Genetic polymorphisms in AHR further modify its function. Certain AHR variants alter its ability to bind ligands or regulate downstream signaling pathways, contributing to differences in how AA men respond to environmental carcinogens and how their prostate cancer progresses [15-16]. This genetic-environmental interaction is a key factor driving the more aggressive nature of prostate cancer observed in AA, leading to poorer clinical outcomes [17].
In contrast, Caucasian populations generally exhibit lower levels of AHR expression, which correlates with slower disease progression and a better response to treatments like ADT. Understanding these population-based differences in receptor activity is crucial for tailoring targeted therapies that consider both genetic and environmental factors.
AR signaling and ethnic disparities
The AR signaling pathway plays an essential role in prostate cancer, and significant differences in AR activity have been documented between AA and Caucasian men. AA men tend to express higher levels of AR in prostate cancer tissues, which contributes to the more aggressive nature of the disease in this population [20]. Additionally, polymorphisms in the AR gene, specifically variations in CAG repeat lengths, significantly impact AR activity [21].

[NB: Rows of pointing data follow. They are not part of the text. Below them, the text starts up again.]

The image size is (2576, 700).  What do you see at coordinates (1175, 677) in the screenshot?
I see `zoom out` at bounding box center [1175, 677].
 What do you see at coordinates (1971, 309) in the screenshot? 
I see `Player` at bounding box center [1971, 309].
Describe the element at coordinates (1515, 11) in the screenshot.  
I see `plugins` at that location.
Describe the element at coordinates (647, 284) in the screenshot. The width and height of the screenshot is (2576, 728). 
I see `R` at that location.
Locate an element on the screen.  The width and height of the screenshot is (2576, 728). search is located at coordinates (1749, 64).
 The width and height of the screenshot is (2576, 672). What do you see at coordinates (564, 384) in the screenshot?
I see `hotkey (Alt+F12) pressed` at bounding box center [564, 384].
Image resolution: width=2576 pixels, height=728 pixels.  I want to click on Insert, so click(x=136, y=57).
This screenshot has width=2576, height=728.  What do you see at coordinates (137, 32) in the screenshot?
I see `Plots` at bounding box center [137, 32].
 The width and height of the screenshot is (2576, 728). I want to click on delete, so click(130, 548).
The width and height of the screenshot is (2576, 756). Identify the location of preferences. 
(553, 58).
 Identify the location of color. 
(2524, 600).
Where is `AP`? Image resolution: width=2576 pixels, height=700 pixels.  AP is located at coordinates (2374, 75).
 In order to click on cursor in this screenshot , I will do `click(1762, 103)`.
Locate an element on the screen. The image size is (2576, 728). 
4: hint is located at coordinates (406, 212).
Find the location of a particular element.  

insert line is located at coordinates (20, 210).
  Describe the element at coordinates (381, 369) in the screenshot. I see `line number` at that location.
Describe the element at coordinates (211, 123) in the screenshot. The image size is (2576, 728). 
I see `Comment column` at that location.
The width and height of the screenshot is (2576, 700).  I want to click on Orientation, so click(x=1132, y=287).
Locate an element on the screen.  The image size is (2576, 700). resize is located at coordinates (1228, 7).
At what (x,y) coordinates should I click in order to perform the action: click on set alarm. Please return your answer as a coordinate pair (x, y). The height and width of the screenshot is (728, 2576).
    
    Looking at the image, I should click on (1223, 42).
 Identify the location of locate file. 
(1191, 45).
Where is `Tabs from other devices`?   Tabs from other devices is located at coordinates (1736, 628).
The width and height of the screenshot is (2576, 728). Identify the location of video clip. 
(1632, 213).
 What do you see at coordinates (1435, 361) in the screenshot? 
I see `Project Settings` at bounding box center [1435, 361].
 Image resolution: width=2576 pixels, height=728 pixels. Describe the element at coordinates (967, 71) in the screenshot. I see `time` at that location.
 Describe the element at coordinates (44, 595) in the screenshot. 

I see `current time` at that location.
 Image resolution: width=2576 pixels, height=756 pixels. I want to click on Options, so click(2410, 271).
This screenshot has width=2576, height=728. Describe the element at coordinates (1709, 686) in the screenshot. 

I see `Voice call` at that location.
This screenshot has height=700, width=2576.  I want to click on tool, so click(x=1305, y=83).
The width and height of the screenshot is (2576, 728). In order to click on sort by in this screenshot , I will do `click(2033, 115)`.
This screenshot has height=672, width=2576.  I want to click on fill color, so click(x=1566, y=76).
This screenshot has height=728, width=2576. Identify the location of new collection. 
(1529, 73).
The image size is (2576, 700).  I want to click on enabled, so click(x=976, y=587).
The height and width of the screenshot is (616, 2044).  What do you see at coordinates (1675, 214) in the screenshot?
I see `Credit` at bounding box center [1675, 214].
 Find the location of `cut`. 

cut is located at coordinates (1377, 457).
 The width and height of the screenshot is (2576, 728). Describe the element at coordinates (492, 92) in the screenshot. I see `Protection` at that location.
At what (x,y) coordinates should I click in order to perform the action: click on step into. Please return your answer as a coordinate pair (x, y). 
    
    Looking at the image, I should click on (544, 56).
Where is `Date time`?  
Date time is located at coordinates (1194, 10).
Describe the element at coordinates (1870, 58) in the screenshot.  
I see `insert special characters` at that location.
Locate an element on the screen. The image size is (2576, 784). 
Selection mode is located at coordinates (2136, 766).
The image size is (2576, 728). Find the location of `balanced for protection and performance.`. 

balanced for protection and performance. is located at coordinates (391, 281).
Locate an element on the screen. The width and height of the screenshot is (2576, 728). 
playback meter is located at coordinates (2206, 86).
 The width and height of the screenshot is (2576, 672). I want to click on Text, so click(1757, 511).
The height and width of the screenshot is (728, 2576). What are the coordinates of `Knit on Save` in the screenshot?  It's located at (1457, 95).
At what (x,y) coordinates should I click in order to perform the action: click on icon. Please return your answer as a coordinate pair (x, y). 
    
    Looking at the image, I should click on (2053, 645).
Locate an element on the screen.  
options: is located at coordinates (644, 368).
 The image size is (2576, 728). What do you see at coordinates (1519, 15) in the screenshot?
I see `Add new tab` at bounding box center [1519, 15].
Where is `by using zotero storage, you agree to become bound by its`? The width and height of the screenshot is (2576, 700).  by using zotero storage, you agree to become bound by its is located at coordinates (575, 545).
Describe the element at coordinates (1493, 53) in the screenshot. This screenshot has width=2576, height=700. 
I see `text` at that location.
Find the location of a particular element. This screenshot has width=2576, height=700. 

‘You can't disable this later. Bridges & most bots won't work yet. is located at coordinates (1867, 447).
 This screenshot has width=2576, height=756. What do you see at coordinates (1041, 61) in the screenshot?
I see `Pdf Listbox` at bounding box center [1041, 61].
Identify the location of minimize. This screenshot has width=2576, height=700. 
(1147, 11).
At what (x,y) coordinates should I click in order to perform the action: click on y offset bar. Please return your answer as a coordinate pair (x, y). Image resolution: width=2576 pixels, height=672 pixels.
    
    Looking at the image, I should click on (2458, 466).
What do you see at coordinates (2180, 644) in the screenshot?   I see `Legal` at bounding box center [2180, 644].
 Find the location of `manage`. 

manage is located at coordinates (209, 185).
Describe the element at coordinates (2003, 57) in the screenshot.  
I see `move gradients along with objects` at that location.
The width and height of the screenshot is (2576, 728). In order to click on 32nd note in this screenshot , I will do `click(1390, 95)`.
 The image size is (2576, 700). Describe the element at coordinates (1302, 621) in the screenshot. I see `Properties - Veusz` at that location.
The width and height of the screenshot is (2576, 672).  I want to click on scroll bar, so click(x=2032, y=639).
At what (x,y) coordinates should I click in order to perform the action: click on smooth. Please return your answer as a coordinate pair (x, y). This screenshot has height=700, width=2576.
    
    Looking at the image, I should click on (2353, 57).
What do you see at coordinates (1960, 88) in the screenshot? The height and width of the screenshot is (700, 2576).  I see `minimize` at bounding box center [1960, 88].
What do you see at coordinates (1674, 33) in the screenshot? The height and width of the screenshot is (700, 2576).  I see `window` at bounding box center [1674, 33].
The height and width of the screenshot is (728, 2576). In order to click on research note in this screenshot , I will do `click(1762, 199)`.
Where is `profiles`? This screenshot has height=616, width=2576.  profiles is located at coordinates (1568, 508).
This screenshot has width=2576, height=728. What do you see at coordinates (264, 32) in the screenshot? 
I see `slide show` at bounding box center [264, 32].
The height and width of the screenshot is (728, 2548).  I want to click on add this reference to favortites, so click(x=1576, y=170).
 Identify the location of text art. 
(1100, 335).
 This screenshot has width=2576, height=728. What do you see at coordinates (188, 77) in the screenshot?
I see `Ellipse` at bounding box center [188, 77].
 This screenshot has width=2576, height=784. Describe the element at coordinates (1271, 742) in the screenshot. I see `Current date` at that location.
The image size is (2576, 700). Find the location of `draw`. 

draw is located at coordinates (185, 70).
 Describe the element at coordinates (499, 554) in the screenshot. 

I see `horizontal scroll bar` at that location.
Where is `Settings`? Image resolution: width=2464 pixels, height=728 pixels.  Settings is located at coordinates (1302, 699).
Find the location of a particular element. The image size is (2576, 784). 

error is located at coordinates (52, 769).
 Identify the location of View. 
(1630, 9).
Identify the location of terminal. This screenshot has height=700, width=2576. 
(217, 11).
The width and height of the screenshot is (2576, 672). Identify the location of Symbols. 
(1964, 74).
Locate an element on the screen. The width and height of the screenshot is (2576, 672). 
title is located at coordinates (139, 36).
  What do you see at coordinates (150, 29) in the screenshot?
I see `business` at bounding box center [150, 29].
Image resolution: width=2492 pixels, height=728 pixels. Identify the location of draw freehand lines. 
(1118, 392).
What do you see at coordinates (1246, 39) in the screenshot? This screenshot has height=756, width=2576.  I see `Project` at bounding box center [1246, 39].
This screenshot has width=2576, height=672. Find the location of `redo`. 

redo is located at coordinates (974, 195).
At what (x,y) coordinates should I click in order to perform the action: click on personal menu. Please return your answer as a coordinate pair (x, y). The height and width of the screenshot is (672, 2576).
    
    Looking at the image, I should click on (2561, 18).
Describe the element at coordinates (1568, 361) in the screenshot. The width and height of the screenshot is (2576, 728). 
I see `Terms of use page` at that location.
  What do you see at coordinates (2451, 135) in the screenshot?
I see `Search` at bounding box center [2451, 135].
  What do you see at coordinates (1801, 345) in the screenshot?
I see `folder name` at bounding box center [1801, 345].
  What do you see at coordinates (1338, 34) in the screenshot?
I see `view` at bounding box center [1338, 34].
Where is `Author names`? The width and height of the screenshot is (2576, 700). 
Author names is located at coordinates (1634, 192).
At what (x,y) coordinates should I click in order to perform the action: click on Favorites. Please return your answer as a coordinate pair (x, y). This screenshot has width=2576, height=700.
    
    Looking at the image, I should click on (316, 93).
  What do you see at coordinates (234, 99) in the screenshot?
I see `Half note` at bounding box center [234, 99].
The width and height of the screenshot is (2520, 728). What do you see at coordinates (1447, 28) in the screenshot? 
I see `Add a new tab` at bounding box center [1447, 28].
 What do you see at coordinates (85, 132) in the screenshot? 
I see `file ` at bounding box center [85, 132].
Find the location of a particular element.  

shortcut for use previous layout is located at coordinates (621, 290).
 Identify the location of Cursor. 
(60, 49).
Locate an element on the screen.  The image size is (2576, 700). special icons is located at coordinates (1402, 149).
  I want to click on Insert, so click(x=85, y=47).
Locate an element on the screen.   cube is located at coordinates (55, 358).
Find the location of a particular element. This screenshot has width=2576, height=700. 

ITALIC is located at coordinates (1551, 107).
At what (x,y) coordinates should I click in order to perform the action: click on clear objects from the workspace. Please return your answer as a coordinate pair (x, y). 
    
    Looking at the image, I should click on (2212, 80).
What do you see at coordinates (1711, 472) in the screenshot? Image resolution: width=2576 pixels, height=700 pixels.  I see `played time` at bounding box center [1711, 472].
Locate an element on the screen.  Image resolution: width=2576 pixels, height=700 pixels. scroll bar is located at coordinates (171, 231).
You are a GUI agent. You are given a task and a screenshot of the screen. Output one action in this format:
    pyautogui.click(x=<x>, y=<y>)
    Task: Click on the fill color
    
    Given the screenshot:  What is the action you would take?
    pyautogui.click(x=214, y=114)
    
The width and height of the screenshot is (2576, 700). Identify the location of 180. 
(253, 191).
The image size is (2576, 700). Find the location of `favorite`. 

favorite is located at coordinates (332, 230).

Shorter CAG repeats in the AR gene, which are more common in AA men, are associated with increased AR transactivation potential. This leads to enhanced AR signaling, promoting tumor growth and treatment resistance [22-23]. The combination of shorter CAG repeats and higher baseline AR activity contributes to the aggressive progression of prostate cancer in AAs, resulting in increased resistance to ADT [24].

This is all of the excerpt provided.